_Entradas fornecidas_
□ □ □ □
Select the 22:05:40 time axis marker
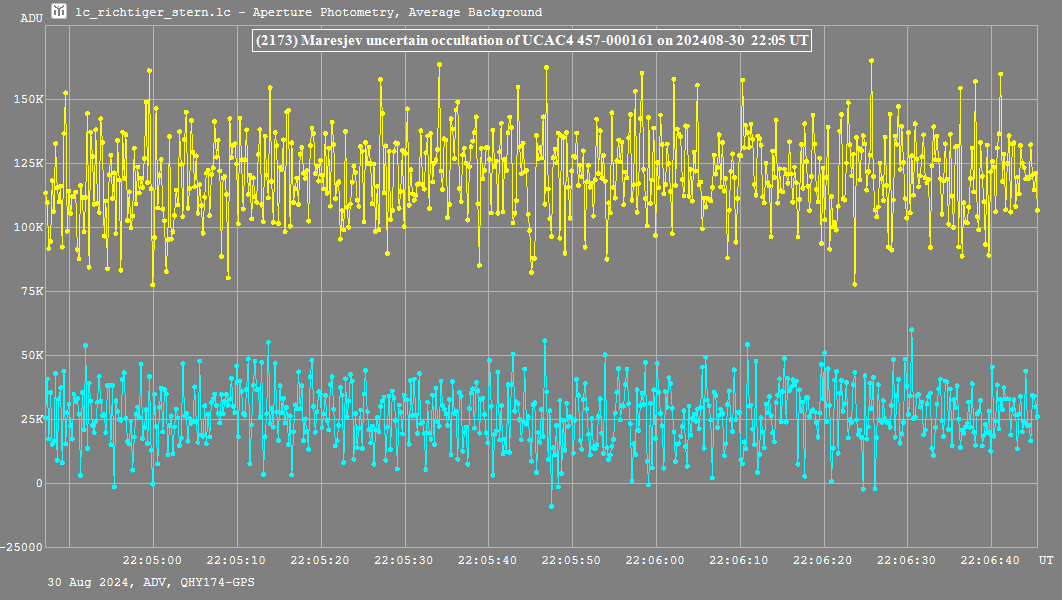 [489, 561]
□ □ □ □
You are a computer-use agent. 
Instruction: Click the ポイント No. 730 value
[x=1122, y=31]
□ □ □ □
Quais linhas das entradas acima contêm a palavra "value"? Identifique e copie cada uma delas, diferenciando maiúsculas de minúsculas.

Instruction: Click the ポイント No. 730 value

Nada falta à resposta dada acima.